FY2013 CR & 02/21/2013 Open Thread

New NYT piece with some good info on the next stage of the budget fight, the continuing resolution to fund the government through the rest of FY2013 (i.e. through September 30, 2013).

“Taking steps to avoid a full government shutdown at the end of March, the House Appropriations Committee as soon as next week will introduce legislation to keep the government financed through Sept. 30, the end of the fiscal year, but do nothing to stop the pending cuts.”

“The Senate next week will consider competing Democratic and Republican proposals to stop the automatic cuts. The Democratic plan would institute a 30 percent minimum tax rate on incomes over $1 million, cut farm subsidies, and institute military cuts delayed until most United States troops have returned from Afghanistan. Neither plan is expected to win the 60 votes needed to overcome a filibuster

Instead, attention will shift to the next deadline, March 27, when financing for the government runs out.

The House bill would maintain financing at presequester levels, $1.043 trillion, with detailed spending instructions for defense programs devised to give the Pentagon more flexibility. But a provision in the spending bill will say that all levels are subject to automatic cuts to be meted out by the White House Budget Office.”

http://www.nytimes.com/2013/02/21/us/politics/gop-resisting-obama-on-tax-increase.html?pagewanted=2&_r=1&gwh=E1189D5B5E182F1909E62B46AA43A452&ref=politics

If the House is really going to let the baseline be set at pre-sequester levels for the CR, this could constitute a cave for the Republicans. I.e. the sequester was actually in effect for about 1 month tops and now spending is going to be held flat at the old levels.

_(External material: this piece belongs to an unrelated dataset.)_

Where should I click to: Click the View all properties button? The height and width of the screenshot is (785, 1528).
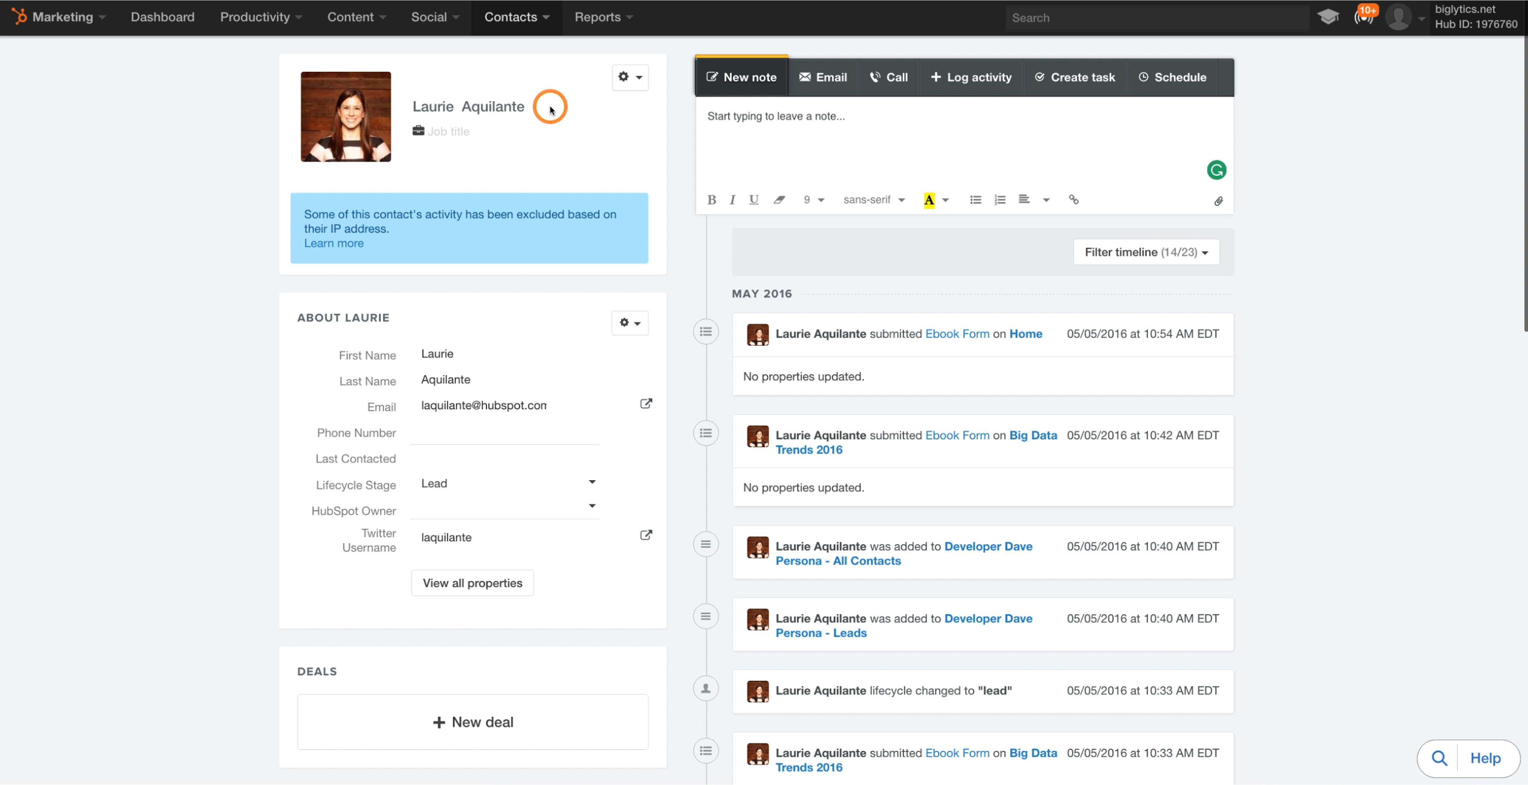click(472, 583)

Update: Good piece by Karl Rove on the various options. I agree with his proposal:

“My own recommendation is that House Republicans should pass a continuing resolution next week to fund the government for the balance of the fiscal year at the lower level dictated by the sequester—with language granting the executive branch the flexibility to move funds from less vital activities to more important ones.”